[Material shown Boundary: Start]
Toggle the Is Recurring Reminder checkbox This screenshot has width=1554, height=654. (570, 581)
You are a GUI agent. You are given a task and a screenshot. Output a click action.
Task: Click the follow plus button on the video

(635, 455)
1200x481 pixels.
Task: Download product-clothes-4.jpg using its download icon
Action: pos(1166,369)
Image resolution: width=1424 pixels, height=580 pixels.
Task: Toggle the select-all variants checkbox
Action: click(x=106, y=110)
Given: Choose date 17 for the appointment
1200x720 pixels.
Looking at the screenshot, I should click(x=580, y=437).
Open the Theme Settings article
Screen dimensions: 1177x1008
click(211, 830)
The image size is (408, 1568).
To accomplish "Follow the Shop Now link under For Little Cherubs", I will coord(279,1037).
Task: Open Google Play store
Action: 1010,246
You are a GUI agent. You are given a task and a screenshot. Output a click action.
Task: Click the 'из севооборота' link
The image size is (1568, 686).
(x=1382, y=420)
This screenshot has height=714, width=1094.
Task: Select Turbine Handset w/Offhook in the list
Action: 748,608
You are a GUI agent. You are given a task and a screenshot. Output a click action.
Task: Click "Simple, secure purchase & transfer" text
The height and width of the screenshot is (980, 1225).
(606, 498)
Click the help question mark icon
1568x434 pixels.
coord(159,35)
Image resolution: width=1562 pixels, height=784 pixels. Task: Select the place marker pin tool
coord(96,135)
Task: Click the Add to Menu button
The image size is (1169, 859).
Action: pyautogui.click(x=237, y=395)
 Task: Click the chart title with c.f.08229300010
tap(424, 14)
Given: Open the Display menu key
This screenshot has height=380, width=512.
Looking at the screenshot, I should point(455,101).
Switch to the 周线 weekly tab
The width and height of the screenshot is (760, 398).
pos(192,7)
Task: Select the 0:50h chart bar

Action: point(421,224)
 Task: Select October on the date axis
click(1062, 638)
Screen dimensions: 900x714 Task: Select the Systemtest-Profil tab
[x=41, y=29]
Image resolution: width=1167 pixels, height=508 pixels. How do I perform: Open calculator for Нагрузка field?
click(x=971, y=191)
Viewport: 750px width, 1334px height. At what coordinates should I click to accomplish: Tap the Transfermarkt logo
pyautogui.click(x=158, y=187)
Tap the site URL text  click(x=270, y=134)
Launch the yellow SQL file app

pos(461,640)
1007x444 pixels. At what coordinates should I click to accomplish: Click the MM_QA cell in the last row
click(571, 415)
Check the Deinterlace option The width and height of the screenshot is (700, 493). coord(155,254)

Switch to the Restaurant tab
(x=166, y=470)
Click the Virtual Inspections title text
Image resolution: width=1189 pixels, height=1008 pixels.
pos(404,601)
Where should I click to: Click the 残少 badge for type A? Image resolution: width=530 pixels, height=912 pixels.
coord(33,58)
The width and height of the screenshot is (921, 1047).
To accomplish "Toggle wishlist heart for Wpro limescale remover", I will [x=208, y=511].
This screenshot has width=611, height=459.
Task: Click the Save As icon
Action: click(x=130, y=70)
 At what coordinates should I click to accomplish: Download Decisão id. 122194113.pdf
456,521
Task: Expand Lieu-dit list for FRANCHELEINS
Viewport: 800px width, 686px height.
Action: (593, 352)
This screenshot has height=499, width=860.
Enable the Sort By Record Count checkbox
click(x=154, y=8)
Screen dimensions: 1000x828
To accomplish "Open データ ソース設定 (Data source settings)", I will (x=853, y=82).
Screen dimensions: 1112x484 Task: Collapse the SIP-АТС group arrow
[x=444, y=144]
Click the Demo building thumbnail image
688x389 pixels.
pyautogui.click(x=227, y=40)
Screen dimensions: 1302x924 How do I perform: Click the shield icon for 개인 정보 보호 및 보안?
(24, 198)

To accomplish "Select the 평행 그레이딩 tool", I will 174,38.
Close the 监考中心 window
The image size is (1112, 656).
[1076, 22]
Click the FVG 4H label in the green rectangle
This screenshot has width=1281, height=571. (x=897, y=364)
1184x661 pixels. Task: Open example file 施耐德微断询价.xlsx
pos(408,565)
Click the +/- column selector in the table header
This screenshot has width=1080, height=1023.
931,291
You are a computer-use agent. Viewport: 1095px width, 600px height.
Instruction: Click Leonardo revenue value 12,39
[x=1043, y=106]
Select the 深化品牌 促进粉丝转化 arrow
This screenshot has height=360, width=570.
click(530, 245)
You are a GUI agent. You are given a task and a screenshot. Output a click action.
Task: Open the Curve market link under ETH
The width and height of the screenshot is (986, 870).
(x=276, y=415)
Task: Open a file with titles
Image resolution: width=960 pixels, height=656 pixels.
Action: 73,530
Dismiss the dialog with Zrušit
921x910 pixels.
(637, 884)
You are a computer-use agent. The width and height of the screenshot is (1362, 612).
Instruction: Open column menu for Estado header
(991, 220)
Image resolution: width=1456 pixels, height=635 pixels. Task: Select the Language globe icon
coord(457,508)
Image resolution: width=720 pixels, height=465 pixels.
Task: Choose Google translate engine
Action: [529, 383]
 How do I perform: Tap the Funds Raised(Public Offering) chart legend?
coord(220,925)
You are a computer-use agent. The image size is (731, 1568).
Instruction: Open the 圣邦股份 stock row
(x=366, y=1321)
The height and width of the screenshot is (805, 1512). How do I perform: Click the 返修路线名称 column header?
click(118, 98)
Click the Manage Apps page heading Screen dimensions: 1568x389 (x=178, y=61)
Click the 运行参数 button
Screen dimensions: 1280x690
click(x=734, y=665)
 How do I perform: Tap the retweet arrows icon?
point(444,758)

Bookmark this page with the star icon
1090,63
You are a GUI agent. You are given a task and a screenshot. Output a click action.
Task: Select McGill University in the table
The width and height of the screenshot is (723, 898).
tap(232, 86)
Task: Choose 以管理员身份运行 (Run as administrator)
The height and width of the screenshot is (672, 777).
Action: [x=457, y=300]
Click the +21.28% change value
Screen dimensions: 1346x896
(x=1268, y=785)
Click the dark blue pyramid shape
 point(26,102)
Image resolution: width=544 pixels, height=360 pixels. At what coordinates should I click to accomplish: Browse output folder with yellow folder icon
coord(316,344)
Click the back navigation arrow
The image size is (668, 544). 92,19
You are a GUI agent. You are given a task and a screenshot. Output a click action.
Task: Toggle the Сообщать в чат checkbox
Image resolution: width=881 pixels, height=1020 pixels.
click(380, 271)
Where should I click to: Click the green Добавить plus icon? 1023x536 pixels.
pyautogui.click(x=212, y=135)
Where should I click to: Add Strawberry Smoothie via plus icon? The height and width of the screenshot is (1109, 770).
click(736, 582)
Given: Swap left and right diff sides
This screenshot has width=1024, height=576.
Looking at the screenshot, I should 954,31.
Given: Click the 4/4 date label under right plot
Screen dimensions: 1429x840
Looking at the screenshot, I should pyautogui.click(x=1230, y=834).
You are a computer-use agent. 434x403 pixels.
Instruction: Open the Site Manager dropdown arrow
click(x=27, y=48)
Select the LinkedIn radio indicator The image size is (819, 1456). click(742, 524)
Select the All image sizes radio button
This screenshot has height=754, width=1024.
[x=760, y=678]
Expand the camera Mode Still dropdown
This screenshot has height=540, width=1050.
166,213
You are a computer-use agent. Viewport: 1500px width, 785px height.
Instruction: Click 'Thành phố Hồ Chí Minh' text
[Material shown Boundary: End]
Exercise description: After reading the entries above, state the number of lines that contain the word "right", adding nothing else.

Expected output: 2